For the sixth straight year, the US birth rate has dropped, according to Axios. Stratified by age, the overall drop of 4.3% was exceeded by decreases seen among 2 age groups of women: 15 to 19 years (8.4% drop) and 20 to 24 years (5.7% drop). In addition, 2020 had a 10% drop in preterm births. This occurrence is not unique to the United States, with experts attributing global birthrate decreases to increasing reproductive freedoms, education, and birth control access.
Yesterday, President Joe Biden announced a new goal of having 70%, or 160 million, of American adults with at least 1 dose of a COVID-19 vaccine by July 4, reports Medpage Today. At the heart of this push is increasing access via the potential approval of vaccine administration by the FDA among adolescents aged 12 to 15 years, a new website designed to facilitate appointments for vaccination (vaccines.gov), and logistics in place to ship enough doses to 20,000 pharmacy sites upon that FDA approval. Biden has already exceeded his goal of 100 million Americans vaccinated by his 100th day in office, when half of all US adults 18 years and older had received at least 1 COVID-19 vaccine dose by April 18.

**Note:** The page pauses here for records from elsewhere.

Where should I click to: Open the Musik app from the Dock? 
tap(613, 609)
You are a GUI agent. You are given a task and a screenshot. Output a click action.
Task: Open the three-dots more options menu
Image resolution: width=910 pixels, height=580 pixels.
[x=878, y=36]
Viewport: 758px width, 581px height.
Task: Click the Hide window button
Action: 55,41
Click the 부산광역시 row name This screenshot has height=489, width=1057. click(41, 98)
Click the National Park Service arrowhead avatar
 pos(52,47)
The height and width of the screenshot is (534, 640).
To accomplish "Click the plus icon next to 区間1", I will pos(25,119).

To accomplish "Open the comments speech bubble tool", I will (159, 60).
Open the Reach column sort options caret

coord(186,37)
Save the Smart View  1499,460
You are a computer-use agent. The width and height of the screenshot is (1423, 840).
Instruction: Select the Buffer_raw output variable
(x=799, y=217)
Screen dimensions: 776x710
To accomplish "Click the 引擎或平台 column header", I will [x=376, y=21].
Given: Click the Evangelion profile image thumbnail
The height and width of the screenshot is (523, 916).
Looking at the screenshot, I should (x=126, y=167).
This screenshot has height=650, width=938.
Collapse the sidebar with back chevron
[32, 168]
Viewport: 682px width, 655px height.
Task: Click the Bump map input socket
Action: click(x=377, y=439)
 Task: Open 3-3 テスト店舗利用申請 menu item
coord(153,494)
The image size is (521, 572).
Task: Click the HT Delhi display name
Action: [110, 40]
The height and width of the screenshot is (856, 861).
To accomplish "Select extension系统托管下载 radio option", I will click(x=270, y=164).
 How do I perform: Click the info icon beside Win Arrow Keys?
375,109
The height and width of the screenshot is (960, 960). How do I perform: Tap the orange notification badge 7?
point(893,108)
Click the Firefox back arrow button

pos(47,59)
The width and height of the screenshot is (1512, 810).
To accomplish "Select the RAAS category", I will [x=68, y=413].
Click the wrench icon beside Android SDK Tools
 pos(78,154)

With costs for such personal protective equipment (PPE) as gloves and N95 masks seeing exponential increases of 1155% and 1150%, respectively, physicians and dentists in California have begun to argue for sharing these costs with insurers, according to Kaiser Health News. Legislation sponsored by the California Medical Association is seeking mandatory reimbursement of pandemic-related costs for medical and dental practices in the state, despite similar measures failing to pass at the federal level and insurance experts claiming these costs are not their responsibility. For this, the experts point to the billions in aid that medical providers in the state have already received under the Provider Relief Fund and financial assistance provided via Paycheck Protection Program loans from the Small Business Administration.